Although the building consistently confused me as I tried to get from one level to the next, I will always remember studying in the Peyton Anderson Forum, returning to the Tate Starbucks day after day and the camaraderie of the halls as classes changed. I made some of my best friends in the world in Professor Watson’s Intro to Public Affairs class, at Her Campus UGA meetings and in D.C. at Delta Hall.
As one of the few who genuinely likes to attend office hours, my main reflection from those meetings is this: the moments we second-guess ourselves are when we lose the story. Professors Kim Landrum and Tom Cullen will attest to teaching me this, and though their classes were tough, I attribute them to making me a better communicator. I have no doubts that I will always call Athens, and that building on Hooper Street in particular, a second home.
I lost my story during my journey through Grady when my anxiety made me doubt myself, but I reclaimed it. In the future, and probably right now, we will all second-guess ourselves, and our stories, and our employer’s stories. But, trust yourself. Push yourself to be the best you can be, and push your college to be the best it can be. If you can finish your capstone class during a global pandemic, you can pretty much do anything.

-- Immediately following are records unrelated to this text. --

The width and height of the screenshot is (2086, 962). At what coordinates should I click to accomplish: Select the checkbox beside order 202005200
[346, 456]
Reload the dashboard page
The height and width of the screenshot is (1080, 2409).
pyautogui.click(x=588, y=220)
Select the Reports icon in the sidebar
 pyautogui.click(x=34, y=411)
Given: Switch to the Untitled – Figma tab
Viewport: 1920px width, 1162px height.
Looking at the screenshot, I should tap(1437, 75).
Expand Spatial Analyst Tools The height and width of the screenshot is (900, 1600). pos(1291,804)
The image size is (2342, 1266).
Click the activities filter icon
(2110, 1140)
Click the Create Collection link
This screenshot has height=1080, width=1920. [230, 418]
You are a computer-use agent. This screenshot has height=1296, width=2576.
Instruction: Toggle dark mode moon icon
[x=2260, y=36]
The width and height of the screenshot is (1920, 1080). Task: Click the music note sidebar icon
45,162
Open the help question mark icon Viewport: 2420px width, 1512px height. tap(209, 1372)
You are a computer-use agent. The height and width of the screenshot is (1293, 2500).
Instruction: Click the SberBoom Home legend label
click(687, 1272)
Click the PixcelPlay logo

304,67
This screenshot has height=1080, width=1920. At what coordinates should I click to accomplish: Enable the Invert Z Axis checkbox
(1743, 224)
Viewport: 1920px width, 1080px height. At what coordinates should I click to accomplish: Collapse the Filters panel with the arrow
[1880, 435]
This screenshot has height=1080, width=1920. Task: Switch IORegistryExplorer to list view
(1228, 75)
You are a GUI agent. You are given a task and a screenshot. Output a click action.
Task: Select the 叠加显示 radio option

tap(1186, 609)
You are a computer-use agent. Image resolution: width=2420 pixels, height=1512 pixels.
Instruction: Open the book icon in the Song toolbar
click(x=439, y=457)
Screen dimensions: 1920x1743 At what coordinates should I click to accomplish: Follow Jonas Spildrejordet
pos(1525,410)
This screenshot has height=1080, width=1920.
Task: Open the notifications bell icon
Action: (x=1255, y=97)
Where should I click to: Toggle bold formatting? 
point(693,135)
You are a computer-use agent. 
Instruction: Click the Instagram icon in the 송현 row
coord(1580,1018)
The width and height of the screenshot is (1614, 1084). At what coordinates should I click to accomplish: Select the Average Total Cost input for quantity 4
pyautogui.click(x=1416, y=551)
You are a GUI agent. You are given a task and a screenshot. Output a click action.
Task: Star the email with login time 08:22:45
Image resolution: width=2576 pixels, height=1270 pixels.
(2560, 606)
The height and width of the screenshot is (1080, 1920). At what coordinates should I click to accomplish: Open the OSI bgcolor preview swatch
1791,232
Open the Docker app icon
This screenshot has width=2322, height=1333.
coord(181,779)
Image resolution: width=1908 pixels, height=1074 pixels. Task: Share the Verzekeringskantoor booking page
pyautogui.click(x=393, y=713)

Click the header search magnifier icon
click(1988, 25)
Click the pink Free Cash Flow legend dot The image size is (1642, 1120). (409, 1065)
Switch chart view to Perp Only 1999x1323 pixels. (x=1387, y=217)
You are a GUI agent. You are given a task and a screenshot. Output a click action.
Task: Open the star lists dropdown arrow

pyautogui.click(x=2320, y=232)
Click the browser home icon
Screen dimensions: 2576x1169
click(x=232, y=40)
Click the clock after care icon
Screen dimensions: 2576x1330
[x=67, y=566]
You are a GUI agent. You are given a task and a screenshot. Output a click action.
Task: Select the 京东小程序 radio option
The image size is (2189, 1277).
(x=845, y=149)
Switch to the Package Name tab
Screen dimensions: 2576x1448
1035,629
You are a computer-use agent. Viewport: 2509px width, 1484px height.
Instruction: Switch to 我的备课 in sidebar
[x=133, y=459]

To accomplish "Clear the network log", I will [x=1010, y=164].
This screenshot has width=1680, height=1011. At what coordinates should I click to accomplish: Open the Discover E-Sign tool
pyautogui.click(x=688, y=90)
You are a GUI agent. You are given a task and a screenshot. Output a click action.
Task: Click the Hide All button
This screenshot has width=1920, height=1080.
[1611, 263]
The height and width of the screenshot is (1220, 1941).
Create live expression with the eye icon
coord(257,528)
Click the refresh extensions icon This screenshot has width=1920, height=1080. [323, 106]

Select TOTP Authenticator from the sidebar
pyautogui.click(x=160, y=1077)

I can’t wait to see what all of you do next, and what part of the world your stories lead to. You’ve made it all the way here. Take life one day at a time, and just try your best. I believe in you, Grady College believes in you, and the University of Georgia believes in you.
Again, I want to thank my family for their limitless support, the lifelong friends I have made for their kindness, and my professors for their wisdom and guidance to get me here today.
I sincerely thank you all for your time. Congratulations, Class of 2020!